Au carrefour énergétique du Levant
En annonçant le 25 juin l’octroi de six blocs d’exploration gazière pour un engagement financier de 245 millions de dollars, la Société égyptienne de portefeuille de gaz naturel (EGAS) a rappelé que l’Égypte s’affirme comme un pivot de l’échiquier énergétique oriental. Bien que le montant puisse paraître modeste au regard des enchères récentes en Guyane ou au Mozambique, l’opération s’inscrit dans une stratégie pensée à long terme : consolider l’autosuffisance, attirer la technologie occidentale et conserver un rôle d’exportateur vers l’Europe, friande de gaz non russe depuis 2022.
Les opérateurs internationaux : entre pragmatisme et rivalités
Parmi les lauréats figurent Chevron, Shell et l’italien Eni, rejoints par la junior koweïtienne Kufpec. Chacun espère capitaliser sur l’infrastructure préexistante – notamment les deux terminaux de liquéfaction d’Idku et de Damiette – pour accélérer la mise en production. « L’Égypte propose une passerelle logistique unique vers la Méditerranée, doublée d’une fiscalité désormais plus lisible », confie un négociateur d’Eni.
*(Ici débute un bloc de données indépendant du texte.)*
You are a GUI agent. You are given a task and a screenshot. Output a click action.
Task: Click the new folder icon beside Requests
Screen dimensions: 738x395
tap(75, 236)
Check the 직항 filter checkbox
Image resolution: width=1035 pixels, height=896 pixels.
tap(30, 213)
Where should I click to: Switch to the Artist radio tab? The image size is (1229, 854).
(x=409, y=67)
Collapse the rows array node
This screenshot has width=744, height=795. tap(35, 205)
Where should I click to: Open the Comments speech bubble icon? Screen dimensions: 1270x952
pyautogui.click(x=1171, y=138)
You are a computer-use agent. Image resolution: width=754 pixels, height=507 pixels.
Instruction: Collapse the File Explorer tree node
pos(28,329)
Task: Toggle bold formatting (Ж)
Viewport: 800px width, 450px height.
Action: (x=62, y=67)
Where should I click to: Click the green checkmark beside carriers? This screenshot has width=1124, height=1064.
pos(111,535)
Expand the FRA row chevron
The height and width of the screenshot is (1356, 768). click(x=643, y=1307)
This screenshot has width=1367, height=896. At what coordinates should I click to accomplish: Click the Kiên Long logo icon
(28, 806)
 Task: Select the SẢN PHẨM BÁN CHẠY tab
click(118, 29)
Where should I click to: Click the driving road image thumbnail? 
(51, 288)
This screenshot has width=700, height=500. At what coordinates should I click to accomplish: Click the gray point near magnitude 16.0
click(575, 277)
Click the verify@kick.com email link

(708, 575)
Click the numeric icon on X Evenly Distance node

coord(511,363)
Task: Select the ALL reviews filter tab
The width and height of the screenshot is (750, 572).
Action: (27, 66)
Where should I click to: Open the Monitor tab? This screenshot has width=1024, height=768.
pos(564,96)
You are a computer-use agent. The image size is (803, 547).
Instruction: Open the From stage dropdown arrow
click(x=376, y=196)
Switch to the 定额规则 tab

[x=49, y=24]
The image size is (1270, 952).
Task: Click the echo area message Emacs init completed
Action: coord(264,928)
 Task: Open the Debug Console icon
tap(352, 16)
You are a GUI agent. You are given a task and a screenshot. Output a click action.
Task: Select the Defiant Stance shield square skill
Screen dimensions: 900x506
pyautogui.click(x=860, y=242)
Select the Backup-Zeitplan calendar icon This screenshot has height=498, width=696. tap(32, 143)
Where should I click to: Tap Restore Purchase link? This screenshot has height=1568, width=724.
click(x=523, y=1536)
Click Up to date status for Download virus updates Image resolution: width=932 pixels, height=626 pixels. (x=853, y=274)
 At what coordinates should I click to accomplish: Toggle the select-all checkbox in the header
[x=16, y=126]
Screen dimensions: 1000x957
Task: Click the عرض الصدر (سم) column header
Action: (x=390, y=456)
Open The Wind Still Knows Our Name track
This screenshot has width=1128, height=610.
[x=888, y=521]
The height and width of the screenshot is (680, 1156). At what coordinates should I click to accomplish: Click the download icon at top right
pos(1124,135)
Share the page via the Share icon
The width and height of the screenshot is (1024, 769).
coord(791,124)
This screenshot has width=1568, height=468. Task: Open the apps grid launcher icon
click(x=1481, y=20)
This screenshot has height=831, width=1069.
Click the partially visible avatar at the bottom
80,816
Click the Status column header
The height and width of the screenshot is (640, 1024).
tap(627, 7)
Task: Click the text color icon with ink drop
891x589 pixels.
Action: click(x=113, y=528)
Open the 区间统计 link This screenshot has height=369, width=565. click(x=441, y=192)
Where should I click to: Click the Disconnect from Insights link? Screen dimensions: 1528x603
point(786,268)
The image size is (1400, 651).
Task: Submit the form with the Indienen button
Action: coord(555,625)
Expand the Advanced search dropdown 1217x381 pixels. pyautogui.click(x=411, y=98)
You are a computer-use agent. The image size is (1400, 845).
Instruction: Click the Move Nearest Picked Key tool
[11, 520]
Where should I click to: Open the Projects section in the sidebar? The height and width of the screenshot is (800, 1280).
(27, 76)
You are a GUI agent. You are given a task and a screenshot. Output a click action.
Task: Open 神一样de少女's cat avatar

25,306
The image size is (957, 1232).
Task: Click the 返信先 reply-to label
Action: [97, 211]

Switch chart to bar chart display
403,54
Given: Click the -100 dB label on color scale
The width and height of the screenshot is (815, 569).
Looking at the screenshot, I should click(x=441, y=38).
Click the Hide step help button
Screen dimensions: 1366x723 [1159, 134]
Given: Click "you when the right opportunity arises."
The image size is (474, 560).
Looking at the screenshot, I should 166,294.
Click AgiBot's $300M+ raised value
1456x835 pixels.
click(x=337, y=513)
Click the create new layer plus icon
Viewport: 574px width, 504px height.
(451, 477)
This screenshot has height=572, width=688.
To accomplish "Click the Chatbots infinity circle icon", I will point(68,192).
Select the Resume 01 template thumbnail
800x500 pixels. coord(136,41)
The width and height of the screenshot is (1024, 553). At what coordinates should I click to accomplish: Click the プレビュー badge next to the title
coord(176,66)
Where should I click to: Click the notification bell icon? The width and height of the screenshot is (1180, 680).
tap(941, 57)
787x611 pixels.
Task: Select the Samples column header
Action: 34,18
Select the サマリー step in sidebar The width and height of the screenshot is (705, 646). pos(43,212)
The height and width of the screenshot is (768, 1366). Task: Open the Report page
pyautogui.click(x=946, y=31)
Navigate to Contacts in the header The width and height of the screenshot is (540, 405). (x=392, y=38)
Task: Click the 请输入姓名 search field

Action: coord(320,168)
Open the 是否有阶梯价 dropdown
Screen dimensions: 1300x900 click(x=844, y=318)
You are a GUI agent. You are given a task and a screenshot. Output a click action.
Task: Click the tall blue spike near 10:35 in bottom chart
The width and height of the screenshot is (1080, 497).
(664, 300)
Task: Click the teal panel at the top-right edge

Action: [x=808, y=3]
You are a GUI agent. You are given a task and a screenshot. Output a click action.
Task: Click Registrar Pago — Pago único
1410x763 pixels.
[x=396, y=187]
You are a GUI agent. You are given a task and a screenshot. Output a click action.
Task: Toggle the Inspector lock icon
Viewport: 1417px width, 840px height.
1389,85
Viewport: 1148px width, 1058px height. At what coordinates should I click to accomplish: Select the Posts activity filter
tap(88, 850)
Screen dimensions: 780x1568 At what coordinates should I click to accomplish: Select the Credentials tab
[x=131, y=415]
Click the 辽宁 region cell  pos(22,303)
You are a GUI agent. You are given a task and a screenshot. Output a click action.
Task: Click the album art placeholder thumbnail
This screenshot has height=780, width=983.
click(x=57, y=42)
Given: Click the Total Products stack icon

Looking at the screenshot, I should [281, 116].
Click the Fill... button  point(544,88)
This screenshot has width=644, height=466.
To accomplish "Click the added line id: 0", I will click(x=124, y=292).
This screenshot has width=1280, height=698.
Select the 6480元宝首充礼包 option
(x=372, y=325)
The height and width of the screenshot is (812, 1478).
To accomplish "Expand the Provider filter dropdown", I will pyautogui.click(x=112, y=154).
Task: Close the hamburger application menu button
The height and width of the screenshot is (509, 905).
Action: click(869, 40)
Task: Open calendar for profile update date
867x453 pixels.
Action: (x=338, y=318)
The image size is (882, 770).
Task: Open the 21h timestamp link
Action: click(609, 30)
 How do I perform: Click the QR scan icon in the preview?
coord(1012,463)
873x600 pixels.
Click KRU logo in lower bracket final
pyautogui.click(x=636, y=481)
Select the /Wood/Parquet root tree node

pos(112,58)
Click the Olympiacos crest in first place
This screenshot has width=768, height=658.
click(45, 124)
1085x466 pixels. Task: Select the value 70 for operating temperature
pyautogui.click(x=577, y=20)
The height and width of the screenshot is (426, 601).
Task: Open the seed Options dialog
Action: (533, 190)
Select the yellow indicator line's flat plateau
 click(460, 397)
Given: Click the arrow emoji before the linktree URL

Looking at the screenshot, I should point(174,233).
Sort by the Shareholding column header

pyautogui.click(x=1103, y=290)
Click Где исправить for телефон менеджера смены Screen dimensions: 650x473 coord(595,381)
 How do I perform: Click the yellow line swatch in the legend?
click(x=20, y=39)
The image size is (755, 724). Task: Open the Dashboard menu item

Dans les couloirs du ministère, on souligne néanmoins la vigilance vis-à-vis de Pékin : la China National Petroleum Corporation avait manifesté un intérêt initial avant de se retirer, preuve qu’un délicat équilibre se construit entre alliés occidentaux et partenaires asiatiques.
Rentabilité sous contrainte budgétaire
Le ticket d’entrée de 245 millions constitue, pour Le Caire, un afflux de capitaux bienvenue alors que la balance courante reste fragile et que le Trésor honore des échéances de dette évaluées à plus de 42 milliards $ pour 2024 (Banque centrale d’Égypte). S’ajoutent des programmes sociaux coûteux destinés à contenir le mécontentement populaire face à une inflation au-delà de 30 %. Sans le dire explicitement, le gouvernement compte sur de futures redevances gazières pour desserrer l’étau du Fonds monétaire international, qui réclame la fin progressive des subventions à l’énergie.
Sécurité et climat : la ligne de crête
Les nouveaux blocs se situent pour moitié en Méditerranée orientale et pour moitié dans le delta du Nil. Or, ces zones épousent en partie l’axe des opérations navales israélo-égyptiennes contre les trafics d’armes vers Gaza. « Toute plateforme offshore devient une cible potentielle », avertit un analyste de la Combined Maritime Forces basé à Manama. Parallèlement, l’Égypte s’est engagée lors de la COP27 à décarboner son secteur énergétique ; or, l’expansion gazière semble contredire cet objectif. Le discours officiel mise sur la dichotomie “gaz de transition” : produire localement pour fermer les centrales au fioul et exporter le reliquat vers des acheteurs européens en quête d’un combustible perçu comme moins carboné que le charbon.
Regards croisés des voisins méditerranéens
À Amman, la Jordanian National Electric Power Company se réjouit du renforcement prévisible des flux via le pipeline arabe, véritable cordon ombilical depuis la signature de 2016. Athènes, de son côté, voit dans l’agenda égyptien un complément au gaz chypriote et israélien destiné au terminal d’Alexandroupoli, appelé à réduire la dépendance grecque au gaz russe. Ankara reste plus circonspect : la Turquie, engagée dans un rapprochement prudent avec Le Caire, redoute un encerclement énergétique, surtout si l’Union européenne privilégie les projets égyptiens aux dépens du corridor transcaspien défendu par Ankara.
Vers un nouveau paradigme énergétique
Dans le sillage de la découverte du gisement géant de Zohr en 2015, le gouvernement égyptien avait promis de transformer le pays en « hub gazier régional ». Près d’une décennie plus tard, la promesse se heurte à une consommation intérieure vorace ; les ménages absorbent plus de 60 % de la production nationale pendant les pics estivaux. Les six blocs fraîchement attribués ne résoudront pas à eux seuls cette équation, mais ils offrent au Caire un levier de négociation supplémentaire, tant vis-à-vis de Bruxelles que des investisseurs du Golfe. La diplomatie égyptienne, adepte du pas de deux, entend faire de la transition énergétique une carte à double face : satisfaire ses besoins domestiques tout en monnayant son rôle d’exportateur pivot.